Thanks to Dr.’s Trevor Avery and David Kristie for thoughtful counsel and revisions on proposal and final thesis drafts, and to Dr.’s Anna Redden and Phil Taylor for providing direction, advice, and positive feedback. I am also appreciative of my examining committee (Dr. Gavin Kernaghan and Dr. Melanie Coombs) for feedback on my final draft.
Thanks to family and friends who advised, supported, and encouraged me through this degree. My husband Wyatt Keenan, who was there for every moment and has bottomless belief in me. Veronika L. Wright, who went through this process before me understood the ups and the downs. And my parents Theresa Bunbury and Pierre Blanchette, who got me here, and inspire me to always give my best. A final mention to the late Dr.
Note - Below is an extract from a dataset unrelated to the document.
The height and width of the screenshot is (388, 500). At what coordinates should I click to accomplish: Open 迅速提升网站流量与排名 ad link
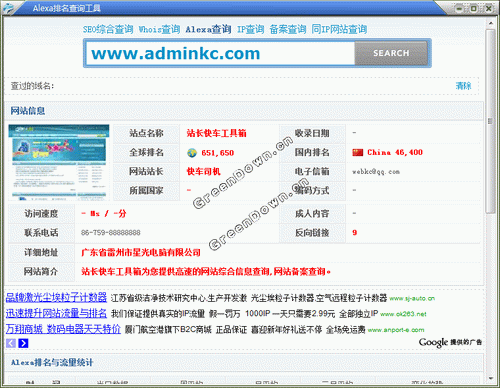coord(56,313)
David L. Bunbury, who is a reminder of the joy that is found in a love of learning.
Thanks for financial support to Acadia University, NSERC, Growing Forward 2 funding, and the onion growers of Nova Scotia: Scott Newcomb, Peter Sawler, William Spurr, and Peter Swetnam. Further thanks to the onion growers for their interest in this project and the knowledge they shared, and to Peter Sawler for providing field sites and storage space. Thanks as well to Rosalie Madden (Perennia), for helping to facilitate this collaboration.
Finally, thanks to the K. C. Irving Centre for the use of a phytotron and potting space, to biology technicians Alanna Maynard and Heather Elliott, and to volunteer waterers: all assistance has been greatly appreciated, and to Acadia University for being the right place for me and providing me with so many opportunities.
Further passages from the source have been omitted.